No one would expect to see nature thriving in one of Chicago’s most heavily industrialized areas. But that is exactly what has happened at the former South Works Steel Mill (USX) site on the shores of Lake Michigan, just ten miles south of downtown Chicago. Native habitat and wildlife are making a comeback, with some assistance by the Chicago Park District (CPD).
Dominated by noise, fumes and steel production since 1880, the USX site was decommissioned in 1992. All buildings used by the plant were demolished and the site is now the largest vacant property in Chicago at 573 acres. The property extends along Lake Michigan from Rainbow Beach to the Calumet River, or roughly from 79th Street to 92nd Street.
What remains are layers of hardened slag (a steel processing byproduct) and fields of wildflowers and trees taking root. Years ago, USX used slag as lakefill to create much of the site that is there today. The shoreline is steep and shaped by rocky heaps of concrete and slag. Invasive native and non-native plant species are visible over most of the site. While these plants do not provide high quality habitat or food for wildlife, they are “pioneers” and are important in helping to prepare the soil for more diverse plant life later on.
While the site is strangely quiet, it will not remain vacant for long. The area is currently fenced off to prevent neighbors or even former workers from accessing the property and its shoreline. In 1999, the City of Chicago, USX and citizen groups worked together to create a framework plan to encourage a mix of residential, commercial and industrial development as a way to help revitalize this economically depressed area of the city. A critical element of the plan calls for a 300-foot wide park along the site’s entire one and one-half mile stretch of lakefront. The CPD will be a key player in bringing this park to life.
The CPD is helping to facilitate the process of habitat restoration on the site by promoting a park with diverse plant life. The CPD planted four demonstration gardens this past July using soil mixtures and a variety of native plants to determine what can grow on top of the slag. Part of the soil will be formed with clean, recycled “biosolids” (the solid remaining after wastewater treatment), which is free from the Metropolitan Water Reclamation District. In this way, the CPD hopes to reintroduce a high quality landscape where none has existed for almost 100 years.

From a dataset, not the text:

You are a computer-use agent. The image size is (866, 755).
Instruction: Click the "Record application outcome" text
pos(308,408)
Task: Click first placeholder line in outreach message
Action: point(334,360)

According to the CPD, the future park is likely to be most suitable for bird and wildlife habitat, and bicycle and hiking trails, but not for more active recreational activities. The proposed park will likely be too narrow for ball fields with its shoreline being too steep for beaches.
An opportunity exists today to create a high quality park environment for both wildlife and people. This natural resource would be an asset to a neighborhood working towards economic development after recently losing its primary source of economic stability, the South Works Steel Mill.